EXERCISE REQUIREMENTS — Filter the data for lines with the word "Instagram", then copy every line so identified.

PROVIDED RECORDS —
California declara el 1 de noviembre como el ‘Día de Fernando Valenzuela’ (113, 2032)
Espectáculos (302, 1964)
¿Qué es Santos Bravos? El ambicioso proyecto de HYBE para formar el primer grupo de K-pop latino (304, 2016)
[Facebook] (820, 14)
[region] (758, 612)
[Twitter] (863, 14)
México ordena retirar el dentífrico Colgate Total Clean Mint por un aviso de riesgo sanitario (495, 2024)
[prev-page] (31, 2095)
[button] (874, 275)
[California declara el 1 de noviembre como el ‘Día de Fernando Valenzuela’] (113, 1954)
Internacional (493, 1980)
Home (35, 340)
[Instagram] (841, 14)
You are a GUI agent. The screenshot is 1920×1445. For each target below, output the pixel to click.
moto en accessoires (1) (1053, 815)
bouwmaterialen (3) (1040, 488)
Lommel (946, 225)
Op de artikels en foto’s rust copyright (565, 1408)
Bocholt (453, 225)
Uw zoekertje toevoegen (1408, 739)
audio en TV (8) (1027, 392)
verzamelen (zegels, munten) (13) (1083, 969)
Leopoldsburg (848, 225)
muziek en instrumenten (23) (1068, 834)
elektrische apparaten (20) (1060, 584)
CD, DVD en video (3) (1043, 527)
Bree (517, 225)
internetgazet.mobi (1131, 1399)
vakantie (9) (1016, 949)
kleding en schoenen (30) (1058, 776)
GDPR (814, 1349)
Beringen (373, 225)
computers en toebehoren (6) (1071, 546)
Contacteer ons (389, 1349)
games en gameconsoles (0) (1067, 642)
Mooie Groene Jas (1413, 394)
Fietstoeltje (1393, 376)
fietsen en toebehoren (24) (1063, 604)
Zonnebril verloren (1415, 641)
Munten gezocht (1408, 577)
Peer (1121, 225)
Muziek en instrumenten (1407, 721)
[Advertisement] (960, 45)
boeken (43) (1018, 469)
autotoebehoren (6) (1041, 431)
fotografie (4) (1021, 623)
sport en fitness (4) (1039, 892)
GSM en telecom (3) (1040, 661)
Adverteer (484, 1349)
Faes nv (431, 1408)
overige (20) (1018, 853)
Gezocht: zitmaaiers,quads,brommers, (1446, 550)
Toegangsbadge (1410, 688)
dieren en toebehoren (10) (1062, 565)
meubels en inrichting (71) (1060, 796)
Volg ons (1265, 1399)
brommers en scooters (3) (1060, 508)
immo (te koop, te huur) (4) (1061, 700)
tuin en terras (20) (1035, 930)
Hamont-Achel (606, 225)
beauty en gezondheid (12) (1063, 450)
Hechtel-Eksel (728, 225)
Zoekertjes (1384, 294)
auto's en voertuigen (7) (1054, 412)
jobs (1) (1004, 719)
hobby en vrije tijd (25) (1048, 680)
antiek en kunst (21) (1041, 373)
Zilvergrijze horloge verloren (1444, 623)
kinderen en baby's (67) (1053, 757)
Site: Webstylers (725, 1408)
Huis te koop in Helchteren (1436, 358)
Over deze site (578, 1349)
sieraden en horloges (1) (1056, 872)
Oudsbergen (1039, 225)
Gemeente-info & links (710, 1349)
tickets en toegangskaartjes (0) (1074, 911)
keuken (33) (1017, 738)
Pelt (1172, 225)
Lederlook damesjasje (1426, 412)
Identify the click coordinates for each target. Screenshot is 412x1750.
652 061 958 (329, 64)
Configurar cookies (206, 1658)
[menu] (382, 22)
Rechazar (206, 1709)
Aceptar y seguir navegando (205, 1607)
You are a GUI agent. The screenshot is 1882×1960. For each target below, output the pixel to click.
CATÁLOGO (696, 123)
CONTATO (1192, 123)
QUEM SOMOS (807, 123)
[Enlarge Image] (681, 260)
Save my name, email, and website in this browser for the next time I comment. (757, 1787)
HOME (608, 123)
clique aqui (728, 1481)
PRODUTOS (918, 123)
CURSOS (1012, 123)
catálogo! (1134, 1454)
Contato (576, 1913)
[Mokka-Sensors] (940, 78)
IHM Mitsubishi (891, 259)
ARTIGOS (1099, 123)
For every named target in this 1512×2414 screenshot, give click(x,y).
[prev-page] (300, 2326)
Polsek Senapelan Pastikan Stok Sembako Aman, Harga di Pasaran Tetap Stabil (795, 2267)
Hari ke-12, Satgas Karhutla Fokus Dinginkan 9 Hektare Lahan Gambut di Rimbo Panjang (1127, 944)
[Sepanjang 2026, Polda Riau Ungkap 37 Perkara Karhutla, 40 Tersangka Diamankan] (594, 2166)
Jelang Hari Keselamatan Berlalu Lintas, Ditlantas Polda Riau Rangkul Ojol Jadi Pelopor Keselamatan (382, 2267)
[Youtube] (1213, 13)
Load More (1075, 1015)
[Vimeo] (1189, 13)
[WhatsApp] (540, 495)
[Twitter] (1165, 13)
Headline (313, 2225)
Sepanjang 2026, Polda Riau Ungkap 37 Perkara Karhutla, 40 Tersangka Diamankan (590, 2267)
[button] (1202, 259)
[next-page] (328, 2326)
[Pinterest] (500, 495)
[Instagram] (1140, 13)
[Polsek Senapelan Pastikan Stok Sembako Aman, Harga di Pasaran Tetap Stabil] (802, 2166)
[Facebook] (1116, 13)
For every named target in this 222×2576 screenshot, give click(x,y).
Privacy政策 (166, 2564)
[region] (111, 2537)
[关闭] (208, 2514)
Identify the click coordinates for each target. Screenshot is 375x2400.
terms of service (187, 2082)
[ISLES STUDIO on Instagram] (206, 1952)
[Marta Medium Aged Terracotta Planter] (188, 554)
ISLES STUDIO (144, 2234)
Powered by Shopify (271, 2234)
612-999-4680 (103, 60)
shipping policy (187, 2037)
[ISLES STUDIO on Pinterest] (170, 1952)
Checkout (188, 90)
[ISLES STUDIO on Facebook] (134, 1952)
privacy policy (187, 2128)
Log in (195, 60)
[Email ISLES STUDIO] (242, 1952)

EXERCISE ANSWER —
[Instagram] (841, 14)
[Instagram] (1140, 13)
[ISLES STUDIO on Instagram] (206, 1952)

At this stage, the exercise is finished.